Spatiotemporal Evolution and Rank–Size Pattern of Chinese Urban Settlements

Abstract

Accurate and timely urban boundaries can effectively quantify the spatial characteristics of urban evolution and are essential for understanding the impacts of urbanization processes and land-use changes on the environment and biodiversity. Currently, there is a lack of long time-series, high-resolution, nationally consistent Chinese urban boundary data for urban research. In this study, the city clustering algorithm was used to generate urban settlement boundaries in China based on the local density, size, and spatial relationships of impervious surfaces.
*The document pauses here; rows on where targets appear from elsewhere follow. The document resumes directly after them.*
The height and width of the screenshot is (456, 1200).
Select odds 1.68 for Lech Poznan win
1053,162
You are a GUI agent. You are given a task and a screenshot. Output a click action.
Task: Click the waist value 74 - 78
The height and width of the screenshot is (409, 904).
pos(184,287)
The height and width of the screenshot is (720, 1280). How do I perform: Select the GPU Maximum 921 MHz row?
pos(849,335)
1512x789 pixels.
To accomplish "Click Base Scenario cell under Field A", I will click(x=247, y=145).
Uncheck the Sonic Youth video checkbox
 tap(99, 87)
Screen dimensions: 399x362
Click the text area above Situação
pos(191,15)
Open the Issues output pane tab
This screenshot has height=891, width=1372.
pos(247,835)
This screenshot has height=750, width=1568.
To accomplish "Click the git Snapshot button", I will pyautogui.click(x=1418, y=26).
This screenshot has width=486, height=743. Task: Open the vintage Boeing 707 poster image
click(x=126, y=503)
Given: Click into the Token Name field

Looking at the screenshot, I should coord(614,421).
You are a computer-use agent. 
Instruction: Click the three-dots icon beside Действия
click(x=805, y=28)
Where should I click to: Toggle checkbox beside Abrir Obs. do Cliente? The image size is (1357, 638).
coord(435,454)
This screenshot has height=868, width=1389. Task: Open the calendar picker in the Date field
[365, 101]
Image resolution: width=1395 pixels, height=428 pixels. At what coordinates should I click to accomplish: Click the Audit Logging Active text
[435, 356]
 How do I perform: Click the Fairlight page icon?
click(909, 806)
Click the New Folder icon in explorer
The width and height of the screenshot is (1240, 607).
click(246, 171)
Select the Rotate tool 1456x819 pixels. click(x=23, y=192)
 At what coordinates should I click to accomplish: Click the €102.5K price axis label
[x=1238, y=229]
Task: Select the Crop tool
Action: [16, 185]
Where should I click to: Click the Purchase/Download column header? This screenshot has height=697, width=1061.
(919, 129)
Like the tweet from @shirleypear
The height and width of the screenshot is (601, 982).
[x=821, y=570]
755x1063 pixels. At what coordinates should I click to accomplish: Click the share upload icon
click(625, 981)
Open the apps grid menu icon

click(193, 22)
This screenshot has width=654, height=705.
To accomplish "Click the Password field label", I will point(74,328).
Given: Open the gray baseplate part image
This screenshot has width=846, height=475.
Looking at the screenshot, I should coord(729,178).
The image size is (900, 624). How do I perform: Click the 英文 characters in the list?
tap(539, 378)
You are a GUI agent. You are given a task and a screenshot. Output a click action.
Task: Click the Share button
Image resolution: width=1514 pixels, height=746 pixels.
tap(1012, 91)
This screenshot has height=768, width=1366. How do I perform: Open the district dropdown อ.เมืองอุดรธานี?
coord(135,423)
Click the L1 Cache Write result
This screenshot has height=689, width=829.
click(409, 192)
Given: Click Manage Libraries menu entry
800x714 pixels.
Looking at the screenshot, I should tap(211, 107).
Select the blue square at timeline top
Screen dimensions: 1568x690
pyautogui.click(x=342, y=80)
The results showed that both the area and the number of urban settlements in China revealed an upward trend from 1985 to 2020, with East China (EC) being much higher than other regions and South China showing the most significant growth rate. The average area ratio of urban green space in China was 41.68%, with the average area ratio in EC being higher than in other regions. Meanwhile, Zipf’s law was used to verify the universality of urban settlement rank–size; the changes in the Zipf index from 1985 to 2020 also revealed that China’s urban size tended to be concentrated, and the development of large urban settlements was relatively prominent. The urban definition method we propose in this study can divide urban boundaries efficiently and accurately, identify urban expansion hotspots, and promote research on farmland loss and ecological land degradation, further exploring the impacts of urbanization on food security, biodiversity, and carbon sequestration. By coupling big data such as economy, energy, and population with urban evolution patterns, urban managers can analyze current and future problems in urban development, thereby providing scientific decision-making for urban sustainability.